Can an AI Predict the Language of Viral Mutation?
Viruses lead a rather repetitive existence. They enter a cell, hijack its machinery to turn it into a viral copy machine, and those copies head on to other cells armed with instructions to do the same. So it goes, over and over again. But somewhat often, amidst this repeated copy-pasting, things get mixed up. Mutations arise in the copies. Sometimes, a mutation means an amino acid doesn’t get made and a vital protein doesn’t fold—so into the dustbin of evolutionary history that viral version goes. Sometimes the mutation does nothing at all, because different sequences that encode the same proteins make up for the error. But every once in a while, mutations go perfectly right. The changes don’t affect the virus’s ability to exist; instead, they produce a helpful change, like making the virus unrecognizable to a person’s immune defenses. When that allows the virus to evade antibodies generated from past infections or from a vaccine, that mutant variant of the virus is said to have “escaped.”

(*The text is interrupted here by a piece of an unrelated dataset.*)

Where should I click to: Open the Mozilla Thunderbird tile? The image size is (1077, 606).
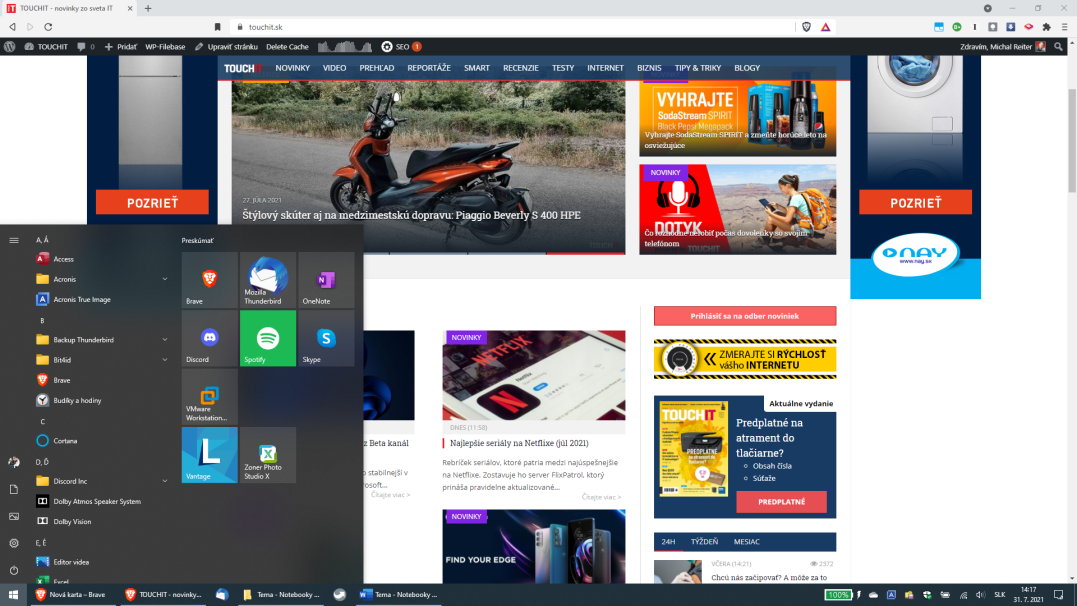click(x=268, y=280)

Scientists are always on the lookout for signs of potential escape. That’s true for SARS-CoV-2, as new strains emerge and scientists investigate what genetic changes could mean for a long-lasting vaccine. (So far, things are looking okay.) It’s also what confounds researchers studying influenza and HIV, which routinely evade our immune defenses. So in an effort to see what’s possibly to come, researchers create hypothetical mutants in the lab and see if they can evade antibodies taken from recent patients or vaccine recipients. But the genetic code offers too many possibilities to test every evolutionary branch the virus might take over time. It’s a matter of keeping up.
Last winter, Brian Hie, a computational biologist at MIT and a fan of the lyric poetry of John Donne, was thinking about this problem when he alighted upon an analogy: What if we thought of viral sequences the way we think of written language? Every viral sequence has a sort of grammar, he reasoned—a set of rules it needs to follow in order to be that particular virus. When mutations violate that grammar, the virus reaches an evolutionary dead end. In virology terms, it lacks “fitness.” Also like language, from the immune system’s perspective, the sequence could also be said to have a kind of semantics. There are some sequences the immune system can interpret—and thus stop the virus with antibodies and other defenses—and some that it can’t. So a viral escape could be seen as a change that preserves the sequence’s grammar but changes its meaning.
The analogy had a simple, almost too simple, elegance. But to Hie, it was also practical. In recent years, AI systems have gotten very good at modeling principles of grammar and semantics in human language. They do this by training a system with data sets of billions of words, arranged in sentences and paragraphs, from which the system derives patterns. In this way, without being told any specific rules, the system learns where the commas should go and how to structure a clause. It can also be said to intuit the meaning of certain sequences—words and phrases—based on the many contexts in which they appear throughout the data set. It’s patterns, all the way down. That’s how the most advanced language models, like OpenAI’s GPT-3, can learn to produce perfectly grammatical prose that manages to stay reasonably on topic.
One advantage of this idea is that it’s generalizable. To a machine learning model, a sequence is a sequence, whether it’s arranged in sonnets or amino acids. According to Jeremy Howard, an AI researcher at the University of San Francisco and a language model expert, applying such models to biological sequences can be fruitful. With enough data from, say, genetic sequences of viruses known to be infectious, the model will implicitly learn something about how infectious viruses are structured. “That model will have a lot of sophisticated and complex knowledge,” he says.